> _YOUR OBJECTIVE_
Type out each entry exactly as it appears, but keep every image out.

=== MATERIAL FOR THE TASK ===

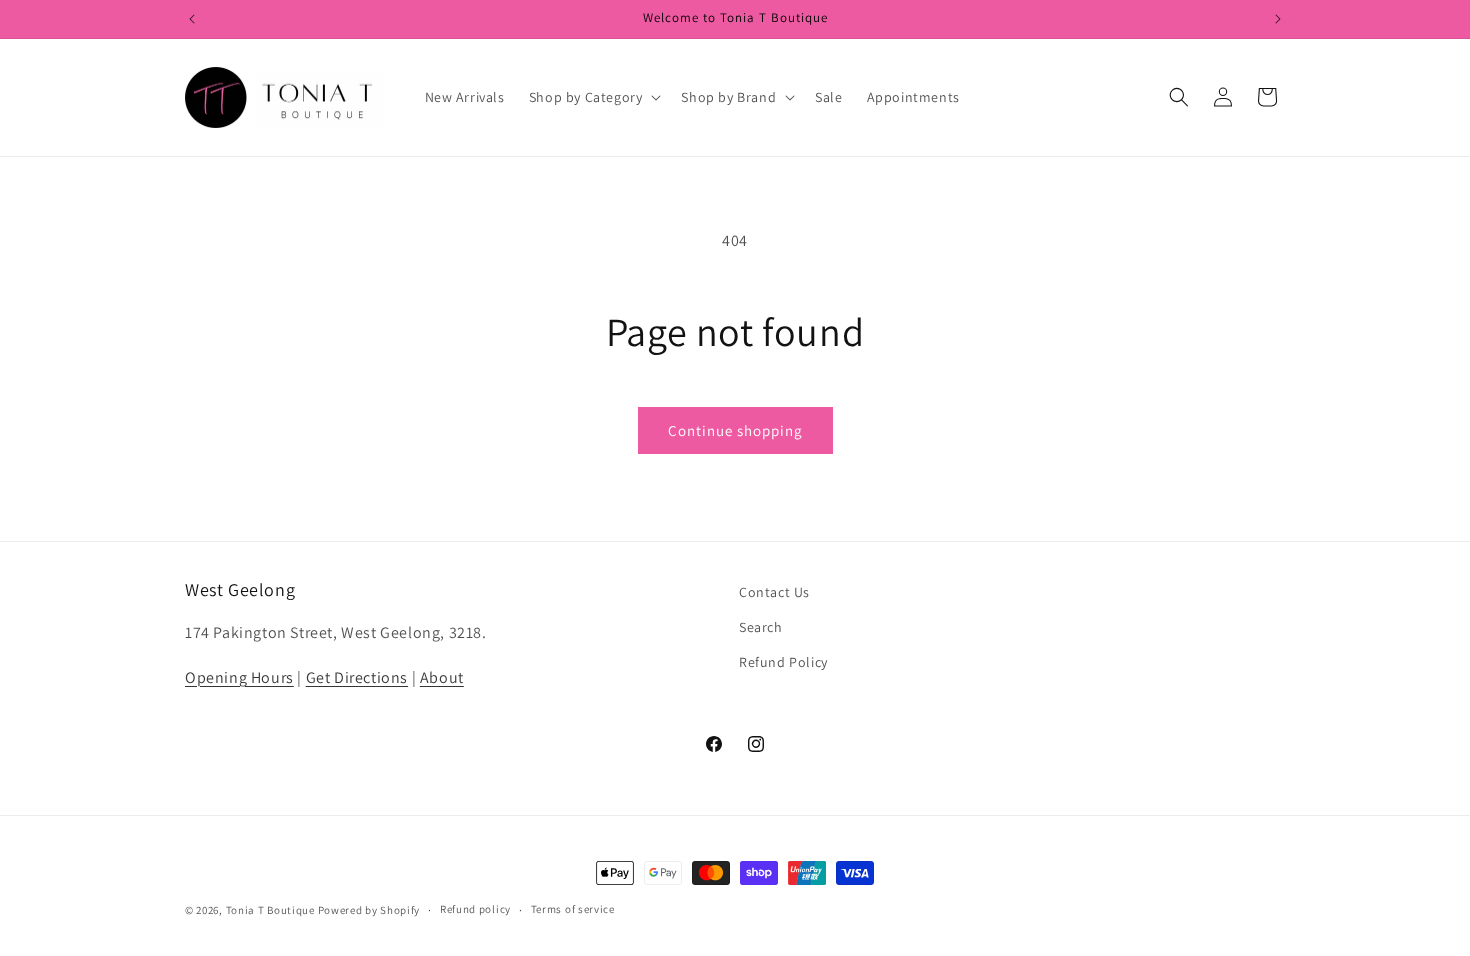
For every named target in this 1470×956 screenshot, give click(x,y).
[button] (593, 97)
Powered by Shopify (369, 910)
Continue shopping (735, 430)
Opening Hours (239, 677)
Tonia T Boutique (270, 910)
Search (761, 627)
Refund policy (475, 909)
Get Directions (357, 677)
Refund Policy (783, 662)
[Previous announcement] (192, 19)
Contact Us (774, 592)
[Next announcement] (1278, 19)
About (442, 677)
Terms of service (573, 909)
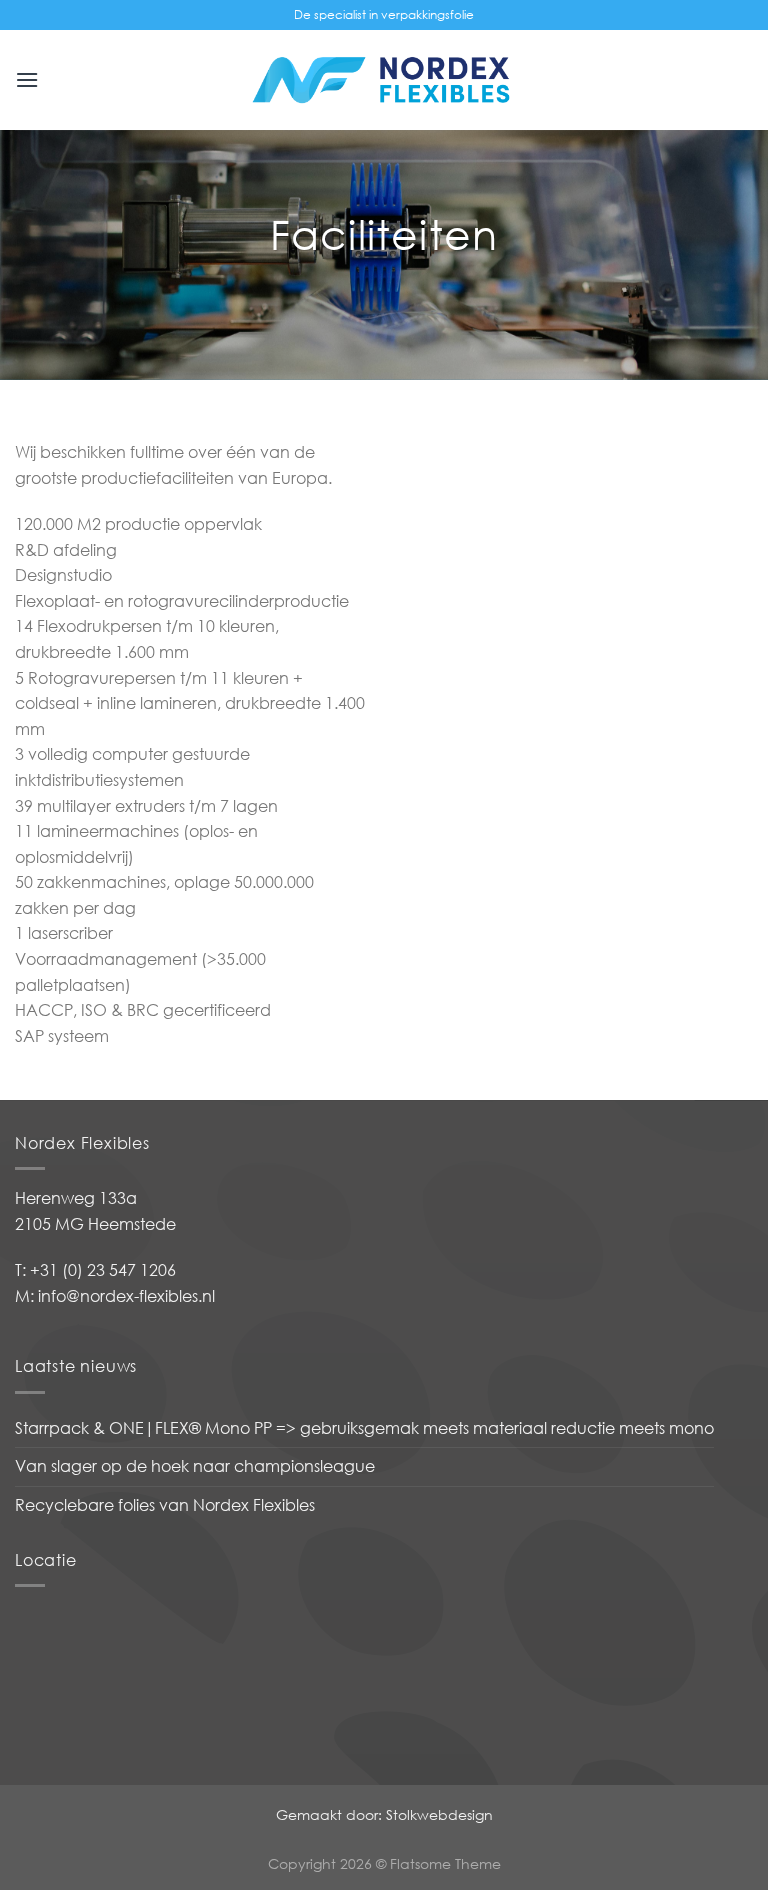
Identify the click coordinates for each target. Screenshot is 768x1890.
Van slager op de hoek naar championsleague (195, 1466)
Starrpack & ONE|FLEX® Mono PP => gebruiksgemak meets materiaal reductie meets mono (364, 1428)
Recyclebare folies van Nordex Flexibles (165, 1505)
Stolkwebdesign (439, 1814)
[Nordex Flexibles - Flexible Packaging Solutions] (384, 80)
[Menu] (27, 79)
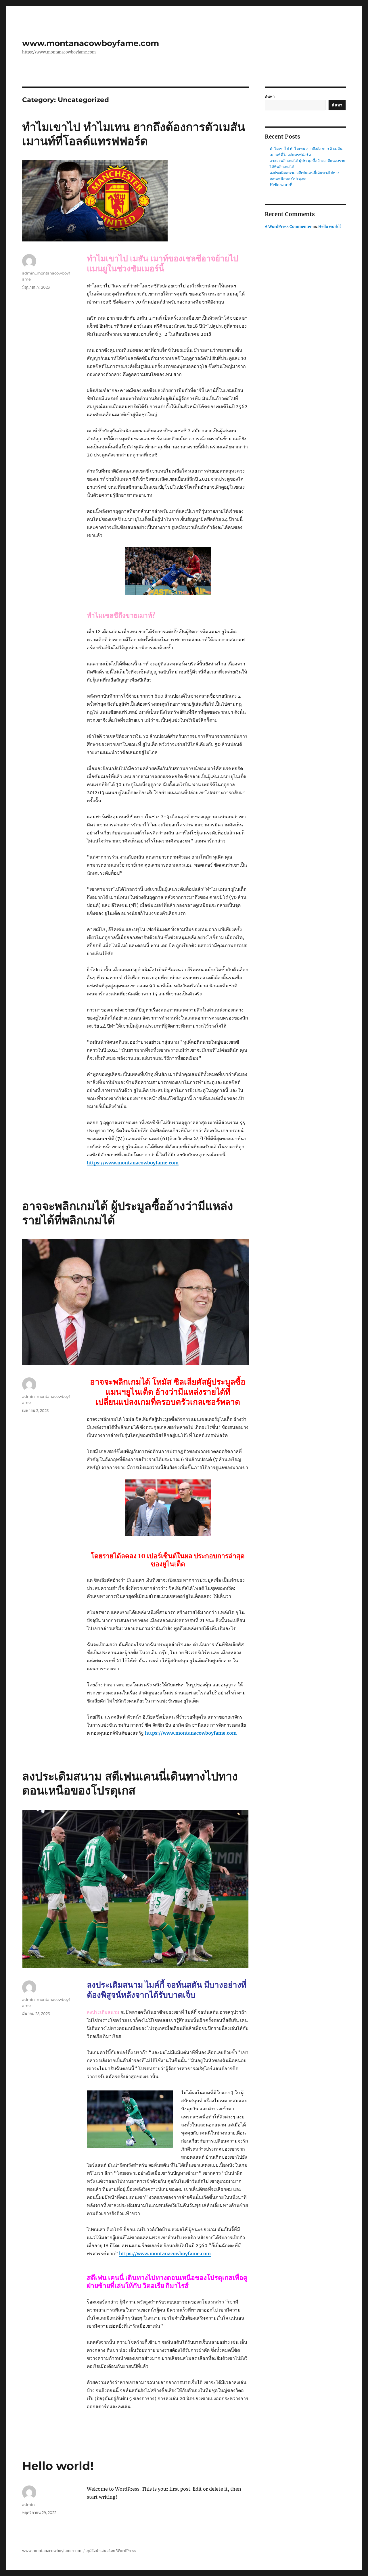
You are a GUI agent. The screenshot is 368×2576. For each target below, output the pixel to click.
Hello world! (58, 2466)
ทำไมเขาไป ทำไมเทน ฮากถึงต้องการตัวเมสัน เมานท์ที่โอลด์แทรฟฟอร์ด (133, 134)
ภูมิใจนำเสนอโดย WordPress (111, 2550)
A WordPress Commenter (288, 226)
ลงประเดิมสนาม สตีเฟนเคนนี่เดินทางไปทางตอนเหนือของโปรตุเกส (130, 1783)
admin (28, 2504)
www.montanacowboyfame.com (90, 43)
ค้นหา (270, 96)
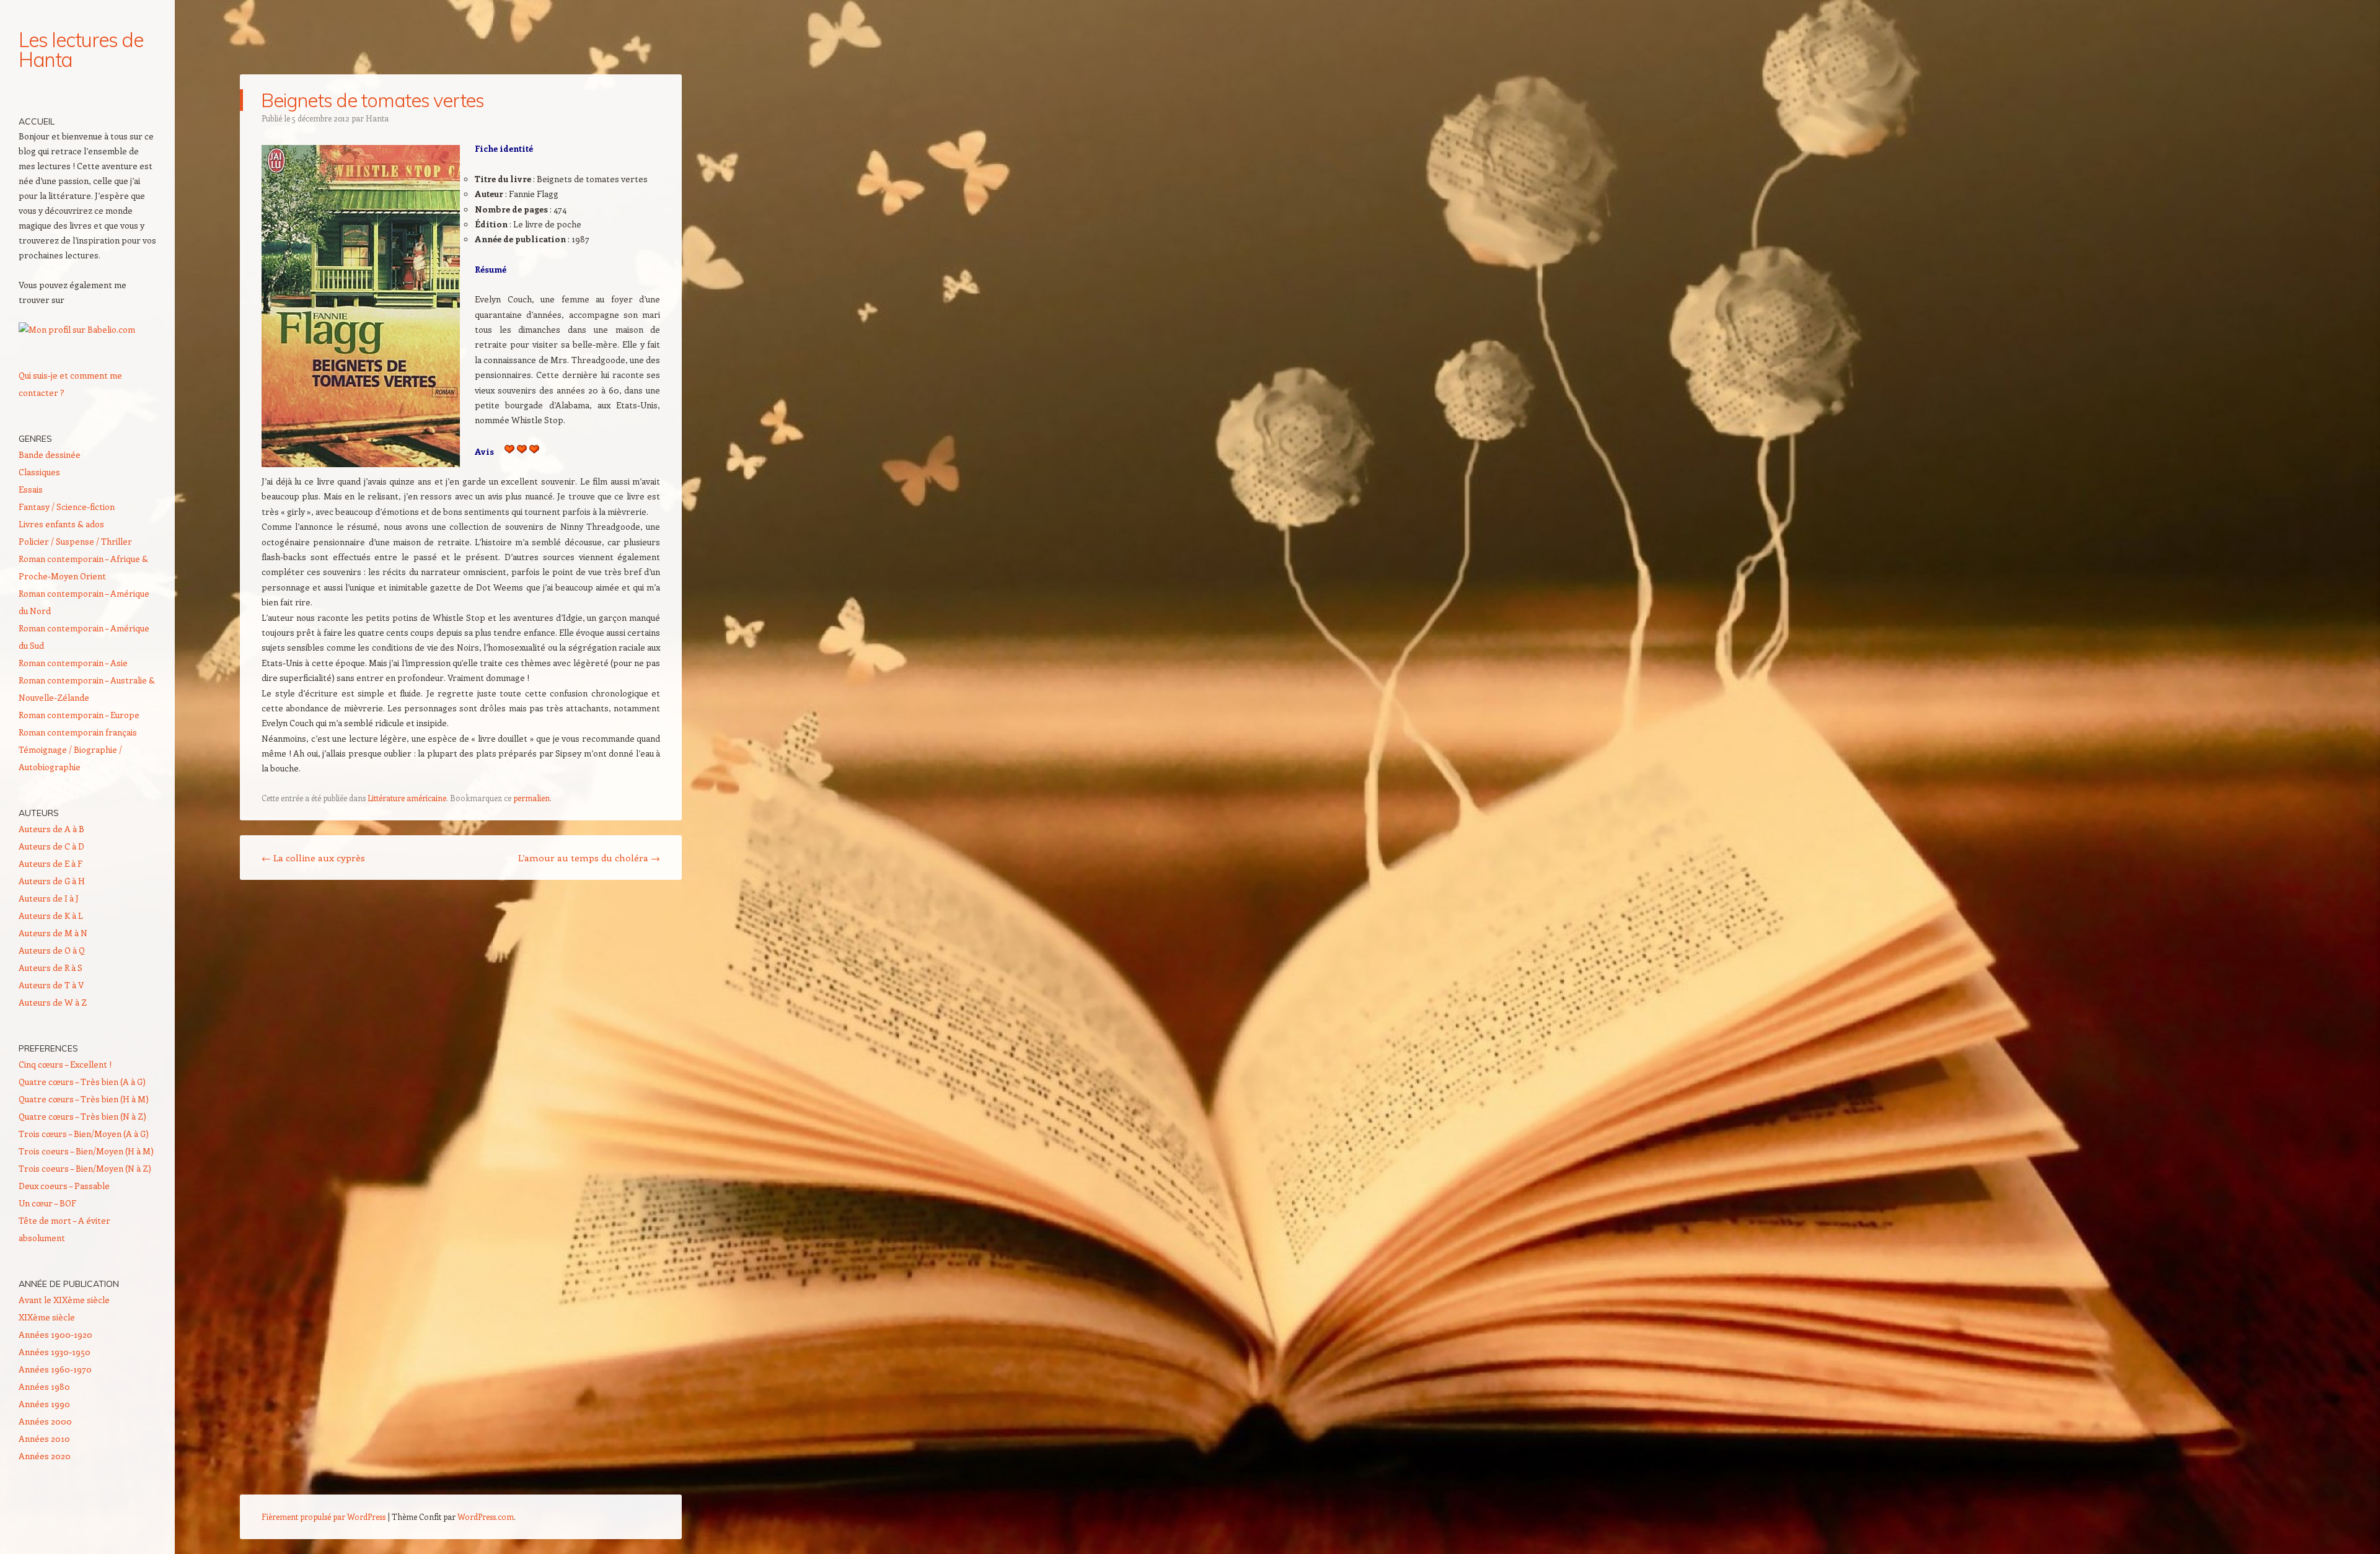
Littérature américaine (407, 797)
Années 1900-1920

===

> _SOLUTION_
For every named target in this 1470×956 screenshot, give click(x,y).
[button] (593, 97)
Powered by Shopify (369, 910)
Continue shopping (735, 430)
Opening Hours (239, 677)
Tonia T Boutique (270, 910)
Search (761, 627)
Refund policy (475, 909)
Get Directions (357, 677)
Refund Policy (783, 662)
[Previous announcement] (192, 19)
Contact Us (774, 592)
[Next announcement] (1278, 19)
About (442, 677)
Terms of service (573, 909)
Identify the click coordinates for each target. Screenshot is 768x1890.
Van slager op de hoek naar championsleague (195, 1466)
Starrpack & ONE|FLEX® Mono PP => gebruiksgemak meets materiaal reductie meets mono (364, 1428)
Recyclebare folies van Nordex Flexibles (165, 1505)
Stolkwebdesign (439, 1814)
[Nordex Flexibles - Flexible Packaging Solutions] (384, 80)
[Menu] (27, 79)
You are a GUI agent. The screenshot is 368×2576. For each target below, output the pixel to click.
Hello world! (58, 2466)
ทำไมเขาไป ทำไมเทน ฮากถึงต้องการตัวเมสัน เมานท์ที่โอลด์แทรฟฟอร์ด (133, 134)
ภูมิใจนำเสนอโดย WordPress (111, 2550)
A WordPress Commenter (288, 226)
ลงประเดิมสนาม สตีเฟนเคนนี่เดินทางไปทางตอนเหนือของโปรตุเกส (130, 1783)
admin (28, 2504)
www.montanacowboyfame.com (90, 43)
ค้นหา (270, 96)
Littérature américaine (407, 797)
Années 1900-1920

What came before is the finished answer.